Exactly the lines from the one containing "You are a computer-use agent. The" through the end of the data, and nothing more, should be retyped; pictures stay out.

> [DATA UNDER STUDY]:
□ □ □ □

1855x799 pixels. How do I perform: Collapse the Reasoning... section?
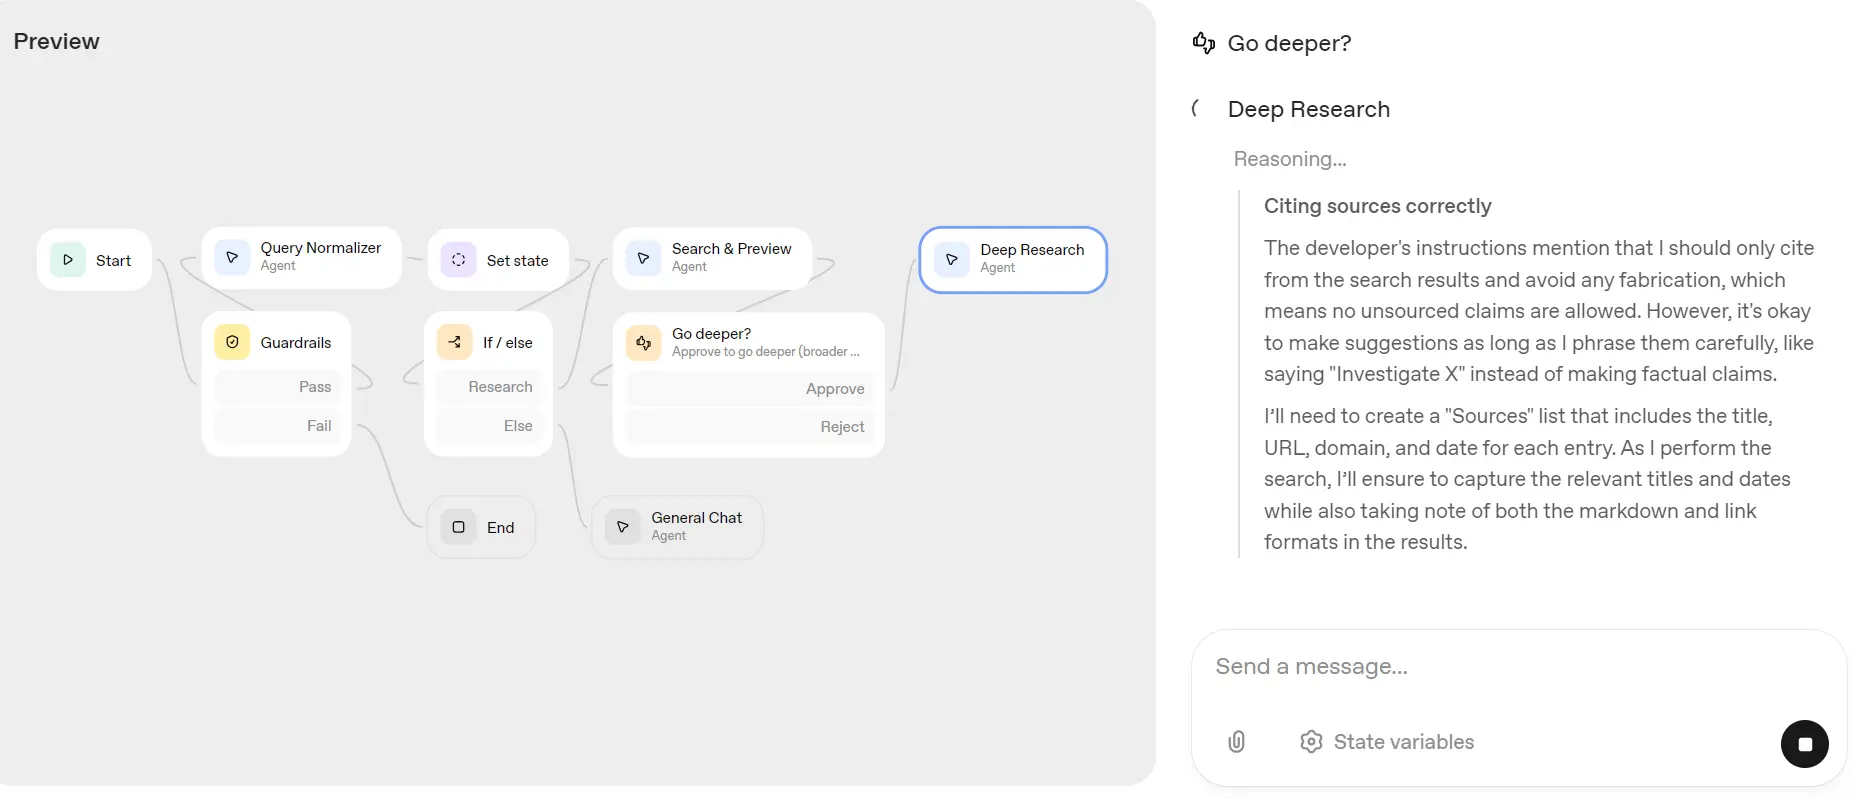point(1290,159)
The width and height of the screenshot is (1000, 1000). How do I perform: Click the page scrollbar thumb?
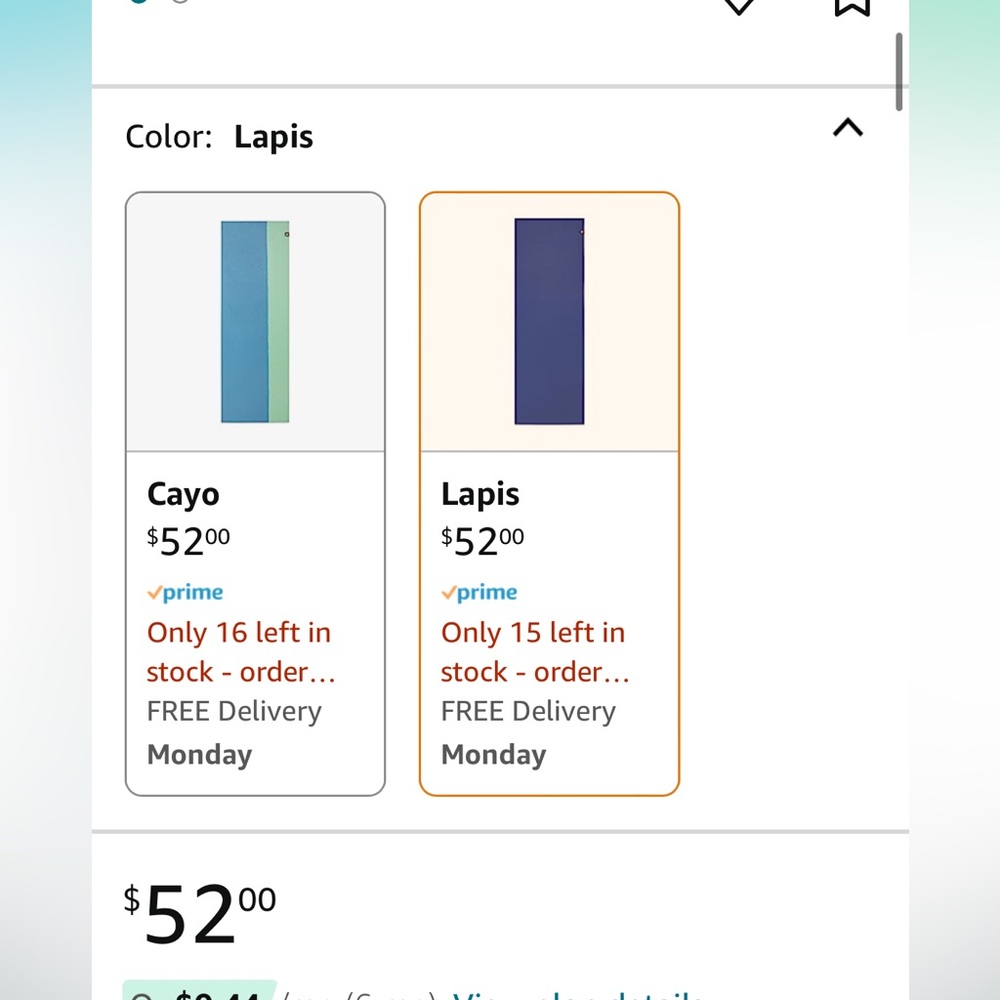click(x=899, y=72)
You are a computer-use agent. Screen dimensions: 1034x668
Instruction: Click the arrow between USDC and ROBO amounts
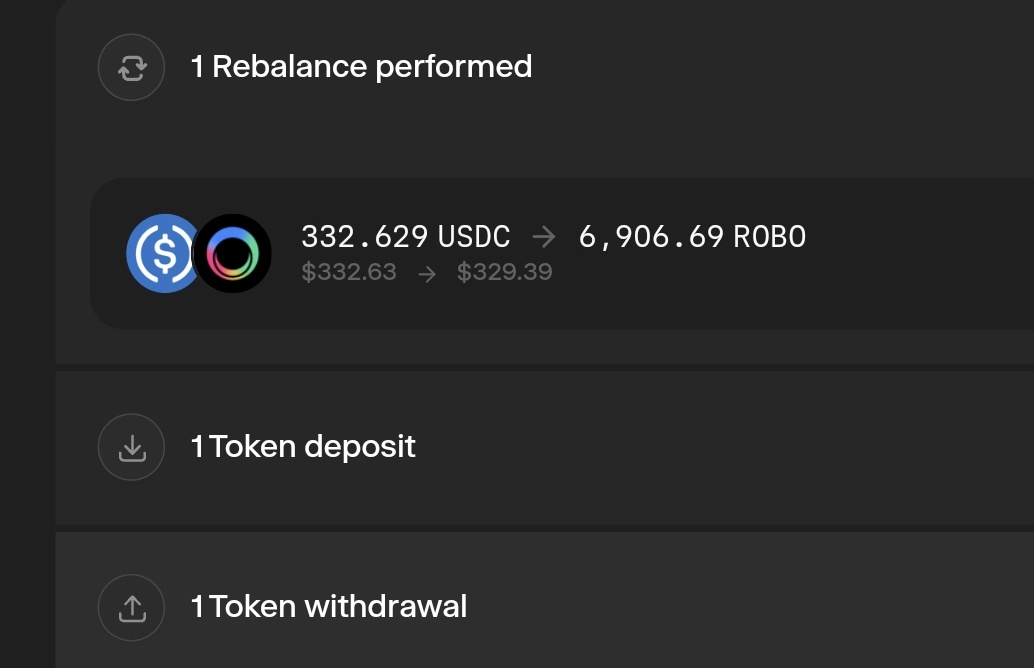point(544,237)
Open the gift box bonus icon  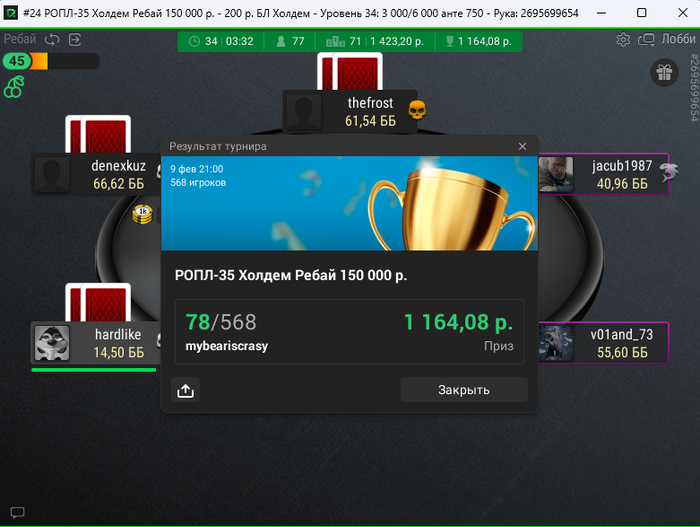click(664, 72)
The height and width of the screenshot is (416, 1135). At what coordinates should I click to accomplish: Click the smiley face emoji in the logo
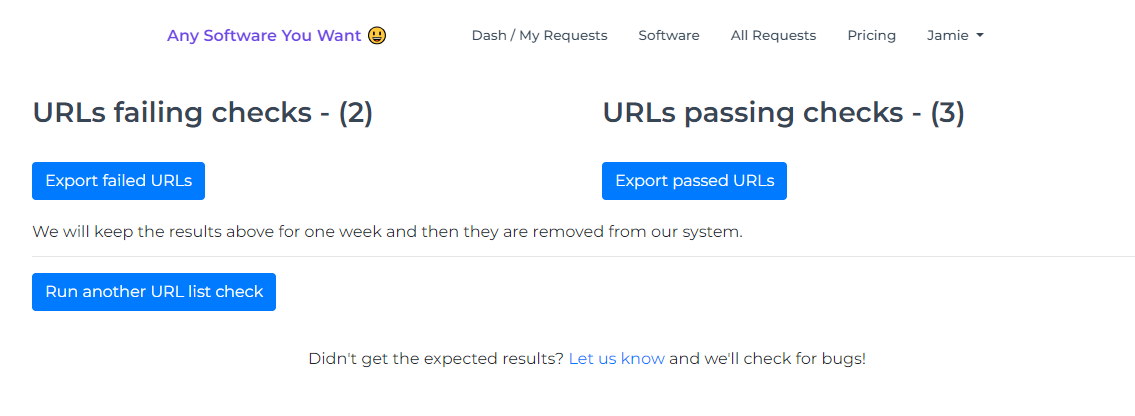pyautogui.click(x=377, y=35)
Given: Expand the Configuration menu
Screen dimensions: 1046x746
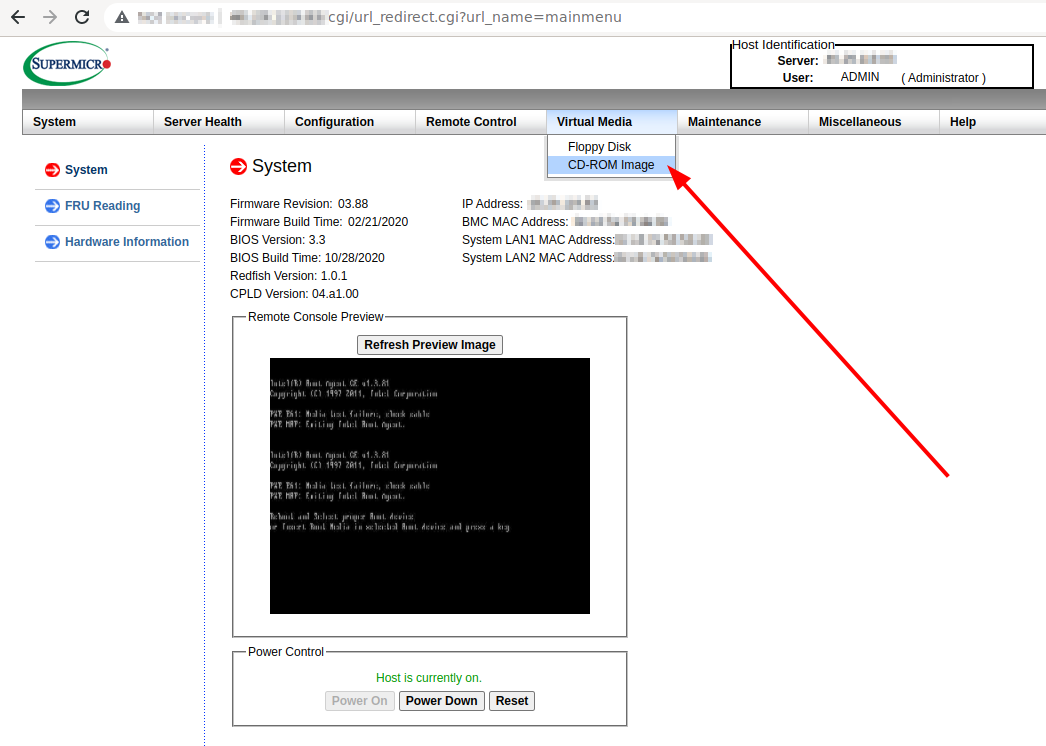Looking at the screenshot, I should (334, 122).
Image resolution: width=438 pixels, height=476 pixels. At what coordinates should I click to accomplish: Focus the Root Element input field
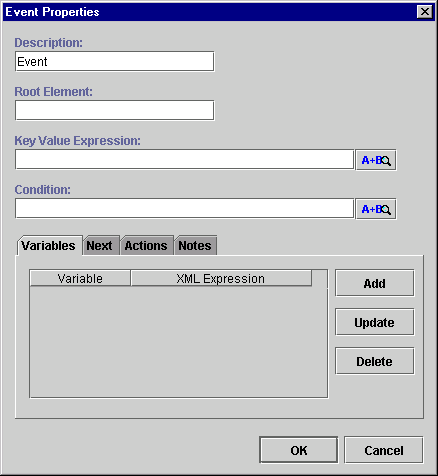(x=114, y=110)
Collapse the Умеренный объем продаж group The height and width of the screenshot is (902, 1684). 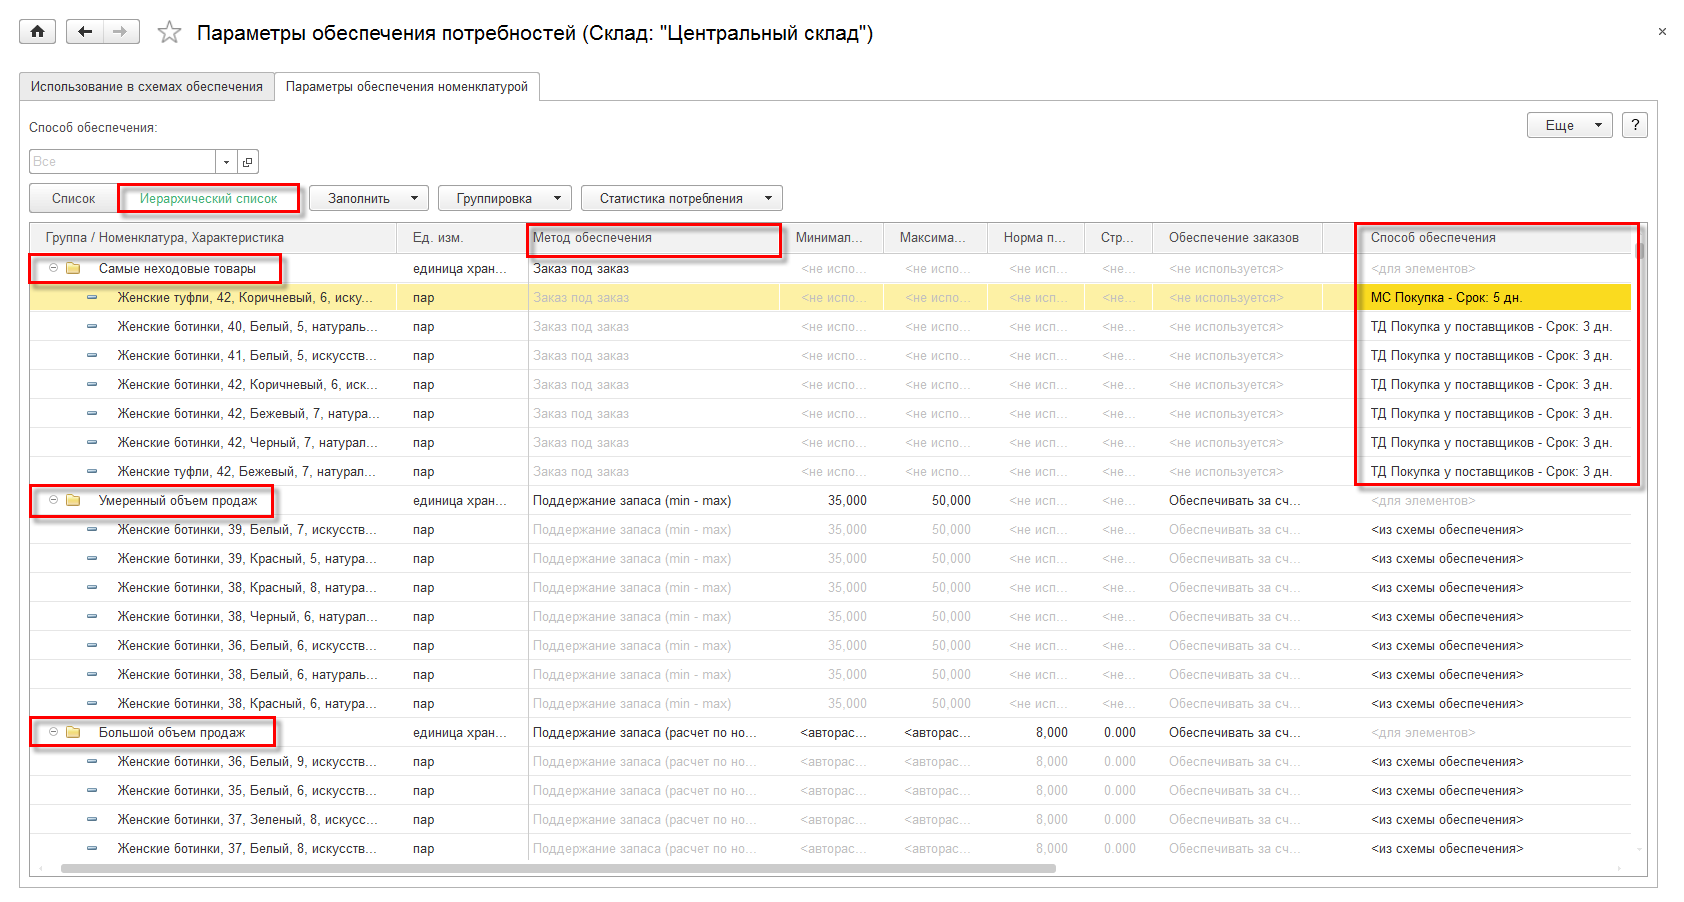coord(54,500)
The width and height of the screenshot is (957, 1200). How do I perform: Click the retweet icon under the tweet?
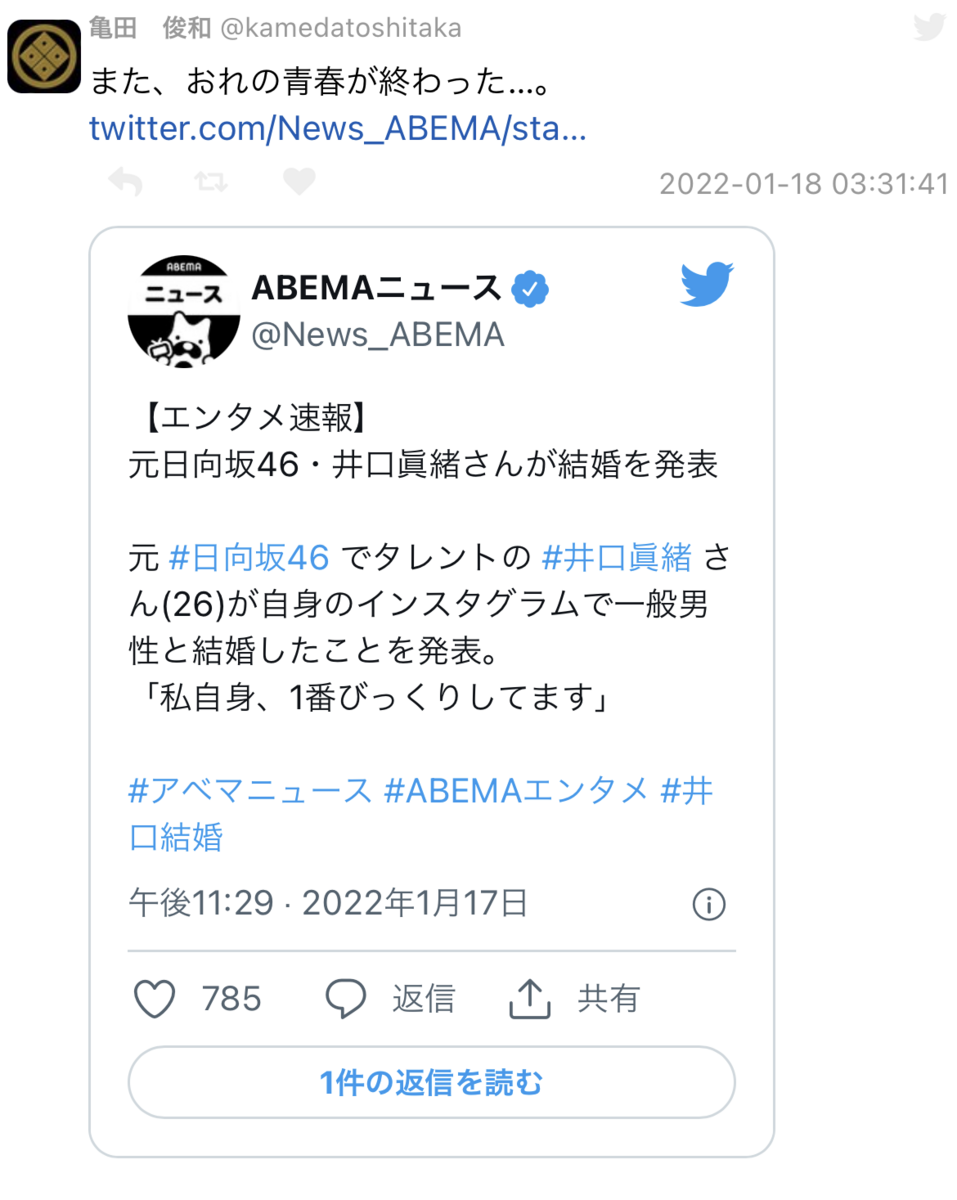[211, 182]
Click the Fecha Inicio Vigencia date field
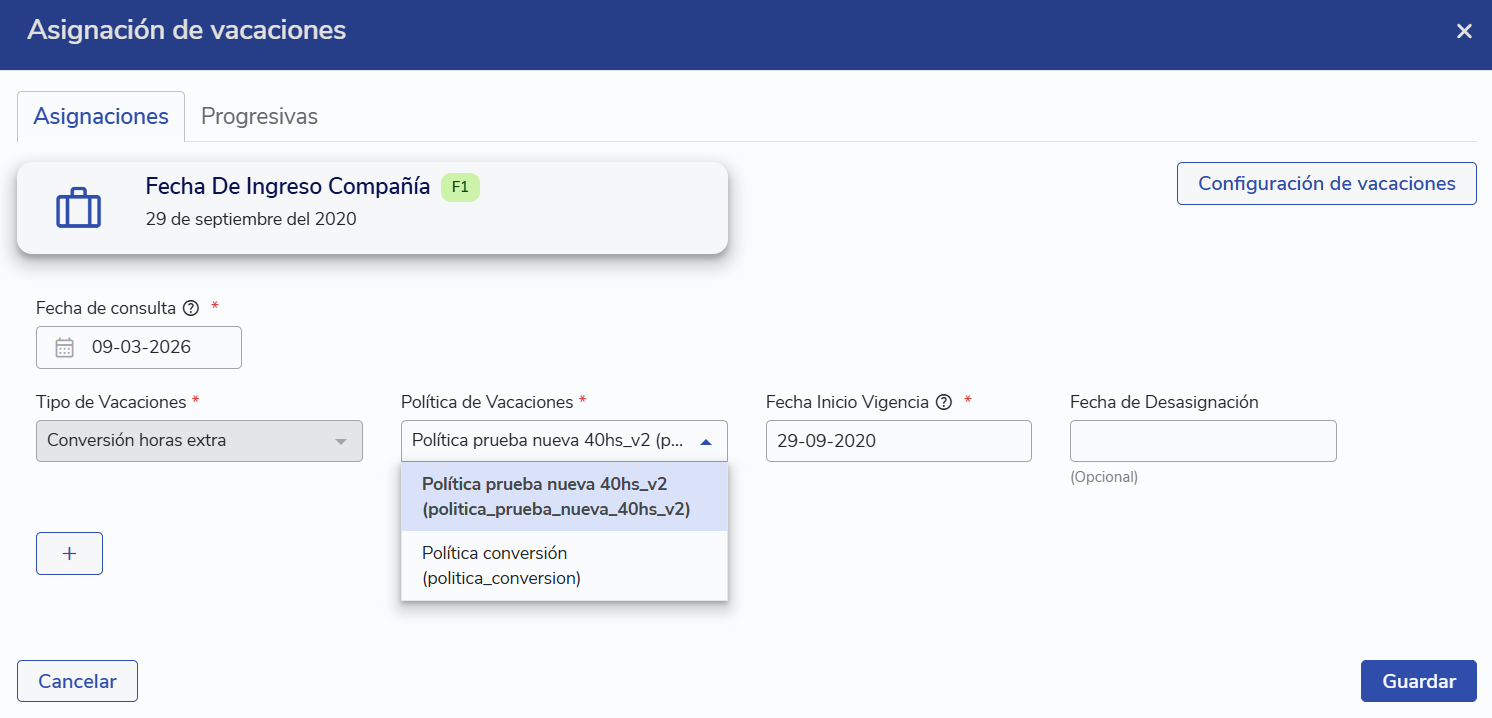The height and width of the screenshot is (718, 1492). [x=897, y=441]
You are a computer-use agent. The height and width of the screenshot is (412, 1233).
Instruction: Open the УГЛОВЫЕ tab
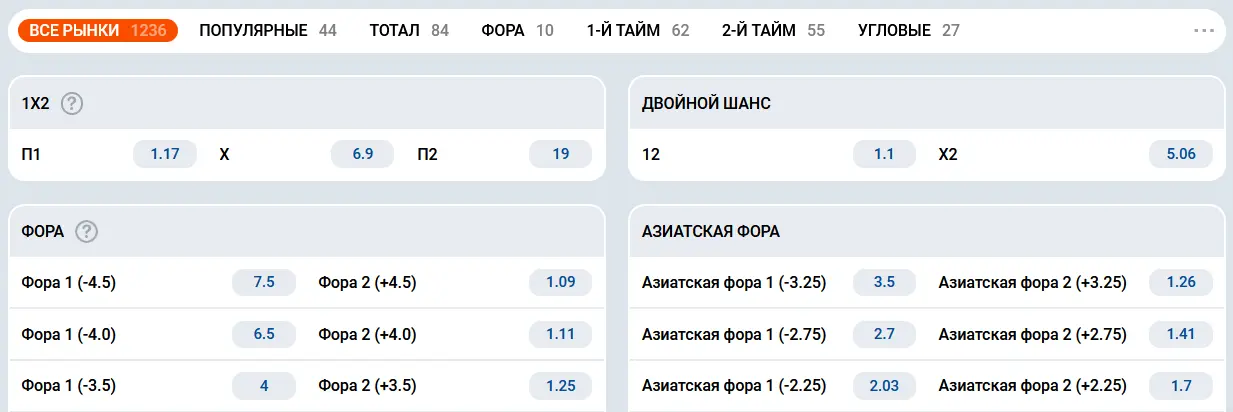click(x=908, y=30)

□ □ □ □

> [REPLY TO THE EXERCISE]:
You are a computer-use agent. The height and width of the screenshot is (412, 1233).
Instruction: Open the УГЛОВЫЕ tab
click(x=908, y=30)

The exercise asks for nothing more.